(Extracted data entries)

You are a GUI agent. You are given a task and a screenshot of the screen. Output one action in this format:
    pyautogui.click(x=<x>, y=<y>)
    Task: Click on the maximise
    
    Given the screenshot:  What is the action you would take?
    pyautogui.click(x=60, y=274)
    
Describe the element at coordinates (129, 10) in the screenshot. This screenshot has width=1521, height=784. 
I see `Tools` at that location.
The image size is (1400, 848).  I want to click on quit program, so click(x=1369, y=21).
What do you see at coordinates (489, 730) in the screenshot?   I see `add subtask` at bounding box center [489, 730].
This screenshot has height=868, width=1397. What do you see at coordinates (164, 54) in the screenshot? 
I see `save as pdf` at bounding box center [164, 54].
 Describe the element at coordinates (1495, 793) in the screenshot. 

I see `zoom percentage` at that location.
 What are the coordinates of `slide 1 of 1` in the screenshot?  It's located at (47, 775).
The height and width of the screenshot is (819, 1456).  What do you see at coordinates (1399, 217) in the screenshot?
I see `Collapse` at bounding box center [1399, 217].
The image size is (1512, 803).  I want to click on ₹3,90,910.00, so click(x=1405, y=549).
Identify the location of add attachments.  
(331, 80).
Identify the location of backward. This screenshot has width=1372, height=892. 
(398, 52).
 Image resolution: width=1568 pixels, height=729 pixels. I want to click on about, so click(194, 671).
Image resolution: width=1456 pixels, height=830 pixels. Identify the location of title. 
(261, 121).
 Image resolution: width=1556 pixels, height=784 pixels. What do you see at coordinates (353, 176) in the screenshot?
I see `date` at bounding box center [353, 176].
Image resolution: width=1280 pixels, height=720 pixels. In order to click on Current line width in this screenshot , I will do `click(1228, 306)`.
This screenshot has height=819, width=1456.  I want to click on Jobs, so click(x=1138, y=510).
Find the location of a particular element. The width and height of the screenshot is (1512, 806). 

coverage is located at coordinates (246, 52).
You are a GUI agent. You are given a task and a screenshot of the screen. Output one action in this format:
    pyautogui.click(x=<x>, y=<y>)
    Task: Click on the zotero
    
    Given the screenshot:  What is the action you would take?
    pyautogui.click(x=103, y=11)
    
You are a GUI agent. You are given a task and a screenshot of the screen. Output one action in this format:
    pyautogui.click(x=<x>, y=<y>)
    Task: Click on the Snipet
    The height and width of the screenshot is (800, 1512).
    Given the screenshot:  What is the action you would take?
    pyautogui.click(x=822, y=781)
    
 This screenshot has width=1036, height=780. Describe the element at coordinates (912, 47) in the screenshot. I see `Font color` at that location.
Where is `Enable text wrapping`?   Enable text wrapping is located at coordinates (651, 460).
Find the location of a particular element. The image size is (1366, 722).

**What is required**
Arrange all of the records above as a Markdown table with two columns, Row and Line. Give each non-blank line its own numbered row and omit the blank lines.

**Result of this task**
| Row | Line |
|---|---|
| 1 | You are a GUI agent. You are given a task and a screenshot of the screen. Output one action in this format: |
| 2 |     pyautogui.click(x=<x>, y=<y>) |
| 3 |     Task: Click on the maximise |
| 4 |     Given the screenshot:  What is the action you would take? |
| 5 |     pyautogui.click(x=60, y=274) |
| 6 | Describe the element at coordinates (129, 10) in the screenshot. This screenshot has width=1521, height=784.  |
| 7 | I see `Tools` at that location. |
| 8 | The image size is (1400, 848).  I want to click on quit program, so click(x=1369, y=21). |
| 9 | What do you see at coordinates (489, 730) in the screenshot?   I see `add subtask` at bounding box center [489, 730]. |
| 10 | This screenshot has height=868, width=1397. What do you see at coordinates (164, 54) in the screenshot?  |
| 11 | I see `save as pdf` at bounding box center [164, 54]. |
| 12 |  Describe the element at coordinates (1495, 793) in the screenshot.  |
| 13 | I see `zoom percentage` at that location. |
| 14 |  What are the coordinates of `slide 1 of 1` in the screenshot?  It's located at (47, 775). |
| 15 | The height and width of the screenshot is (819, 1456).  What do you see at coordinates (1399, 217) in the screenshot? |
| 16 | I see `Collapse` at bounding box center [1399, 217]. |
| 17 | The image size is (1512, 803).  I want to click on ₹3,90,910.00, so click(x=1405, y=549). |
| 18 | Identify the location of add attachments.   |
| 19 | (331, 80). |
| 20 | Identify the location of backward. This screenshot has width=1372, height=892.  |
| 21 | (398, 52). |
| 22 |  Image resolution: width=1568 pixels, height=729 pixels. I want to click on about, so click(194, 671). |
| 23 | Image resolution: width=1456 pixels, height=830 pixels. Identify the location of title.  |
| 24 | (261, 121). |
| 25 |  Image resolution: width=1556 pixels, height=784 pixels. What do you see at coordinates (353, 176) in the screenshot? |
| 26 | I see `date` at bounding box center [353, 176]. |
| 27 | Image resolution: width=1280 pixels, height=720 pixels. In order to click on Current line width in this screenshot , I will do `click(1228, 306)`. |
| 28 | This screenshot has height=819, width=1456.  I want to click on Jobs, so click(x=1138, y=510). |
| 29 | Find the location of a particular element. The width and height of the screenshot is (1512, 806).  |
| 30 | coverage is located at coordinates (246, 52). |
| 31 | You are a GUI agent. You are given a task and a screenshot of the screen. Output one action in this format: |
| 32 |     pyautogui.click(x=<x>, y=<y>) |
| 33 |     Task: Click on the zotero |
| 34 |     Given the screenshot:  What is the action you would take? |
| 35 |     pyautogui.click(x=103, y=11) |
| 36 | You are a GUI agent. You are given a task and a screenshot of the screen. Output one action in this format: |
| 37 |     pyautogui.click(x=<x>, y=<y>) |
| 38 |     Task: Click on the Snipet |
| 39 |     The height and width of the screenshot is (800, 1512). |
| 40 |     Given the screenshot:  What is the action you would take? |
| 41 |     pyautogui.click(x=822, y=781) |
| 42 |  This screenshot has width=1036, height=780. Describe the element at coordinates (912, 47) in the screenshot. I see `Font color` at that location. |
| 43 | Where is `Enable text wrapping`?   Enable text wrapping is located at coordinates (651, 460). |
| 44 | Find the location of a particular element. The image size is (1366, 722). |